Plébiscité à 94,85 % lors du scrutin du 12 avril 2025, Brice Clotaire Oligui Nguema incarne une figure de rassemblement au-dessus des clivages partisans. Alors pourquoi créer un parti ?
Le samedi 21 juin 2025, le président de la République a annoncé la création de son propre parti politique. « Le suffrage universel que vous m’avez accordé exige désormais la mise en place d’un outil politique fédérateur », a-t-il déclaré. L’assemblée générale constitutive est prévue le samedi 28 juin au Palais des Sports de Libreville. Mais cette annonce interroge : était-ce vraiment nécessaire ? Était-ce urgent ? Rien n’est moins sûr.
Un acte politique sans demande
En politique, on agit pour répondre à une demande, résoudre un problème ou porter une cause. Or, Brice Clotaire Oligui Nguema a déjà été massivement plébiscité par le peuple, à 94,85 %, sans aucun appareil politique. Il n’était ni un chef de parti, ni un leader de clan. Il a été choisi comme un aimant, non comme un partisan, porté par une volonté populaire de rupture, au-delà des couleurs et des sigles. Depuis sa prise de pouvoir, sa gouvernance est inclusive, sans exclusion, sans esprit partisan. Créer un parti maintenant, c’est s’embrigader dans une logique idéologique et, donc, risquer de mettre de côté une partie du peuple.
Le spectre du parti unique ?
Il faut le dire : aucune force politique ne s’oppose à lui. Même le Parti démocratique gabonais (PDG), pourtant évincé du pouvoir, lui a déclaré son soutien. En créant un parti, Oligui Nguema ouvre une dynamique où tous les autres vont se vider pour le rejoindre. Ce sera la ruée vers l’opportunisme, la reconstitution d’un parti unique de fait, avec son lot de ralliements stratégiques, de jeux de positionnement et de trahisons.
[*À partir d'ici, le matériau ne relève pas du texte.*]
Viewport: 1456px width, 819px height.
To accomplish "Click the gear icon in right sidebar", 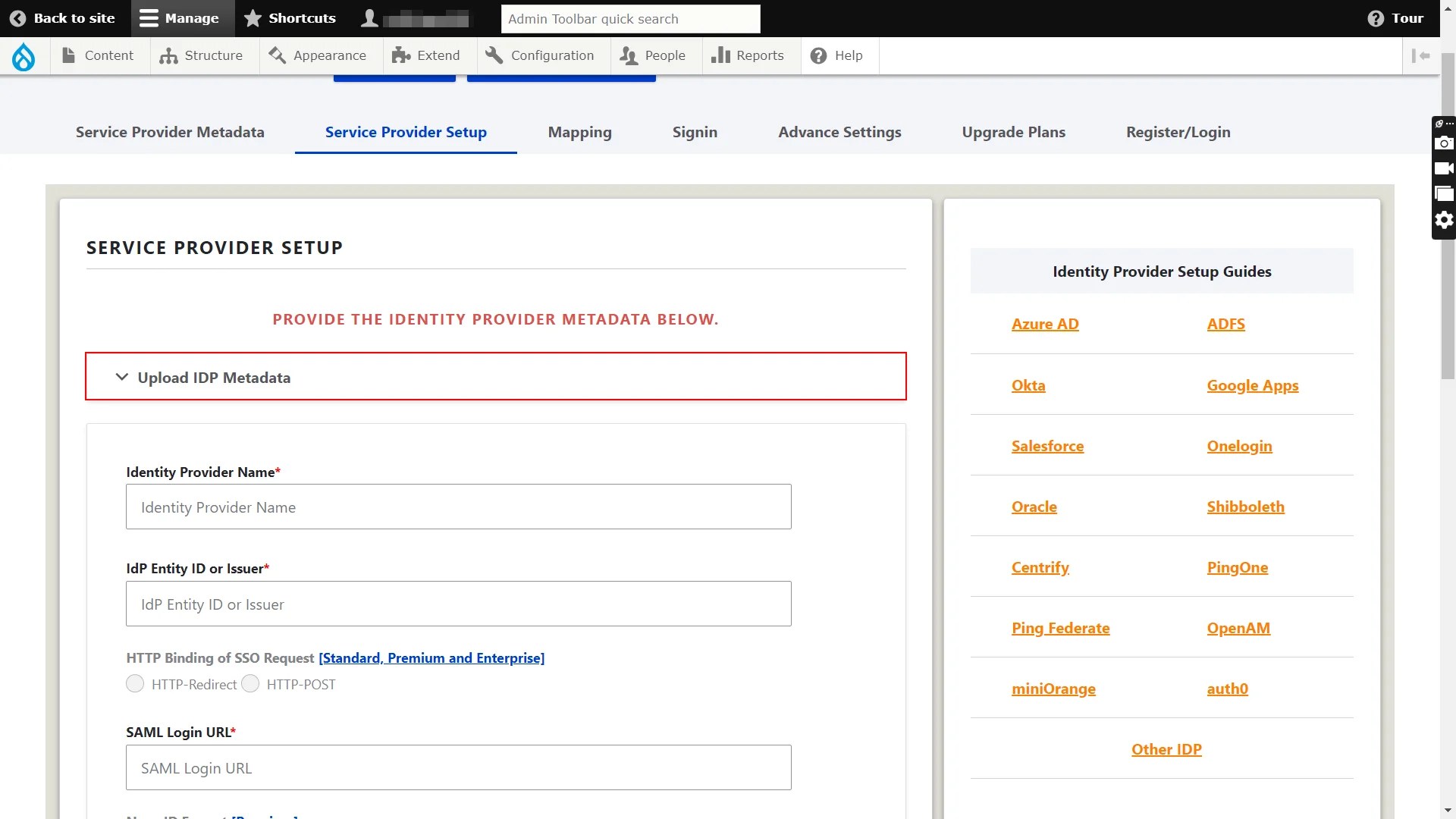I will click(1444, 220).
Risque des clans et de la discorde
Les vieux barons du PDG — tels que Paul Biyoghe Mba, Daniel Ona Ondo, Charles Mve Ella, René Ndemezo’Obiang, Emmanuel Ondo Methogo, David Ella Mintsa, Guy Patrick Obiang Ndong, Guy Bertrand Mapangou, Jean Bosco Ndjounga, Françoise Assengone, etc. qui ont quitté le navire ces derniers mois — seront certainement parmi les premiers à se repositionner dans la nouvelle structure. Mais comment gérer les tensions entre anciens du PDG et nouveaux venus, avides de pouvoir ? Ne risque-t-on pas de voir émerger des guerres de clans, des conflits d’argent, des rivalités internes stériles ?
Une guerre des chiffonniers évitable
Le peuple gabonais en a assez des partis synonymes de divisions, de querelles intestines, de calculs personnels. Oligui Nguema a été élu pour en finir avec cette politique de bas étage. En créant un parti, il entre pourtant dans ce même jeu. Or, il n’en a pas besoin. Il a déjà la majorité du peuple. Il devrait rester au-dessus de la mêlée, en véritable arbitre, en homme d’État. Créer un parti à ce moment précis, ce n’est ni urgent, ni utile. C’est une décision qui pourrait raviver les tensions, affaiblir les autres forces alliées et, surtout, diluer l’image de rassembleur que le président incarnait jusqu’ici. Le Gabon a voté pour un homme, pas pour un appareil. Et cet homme n’avait pas besoin de parti.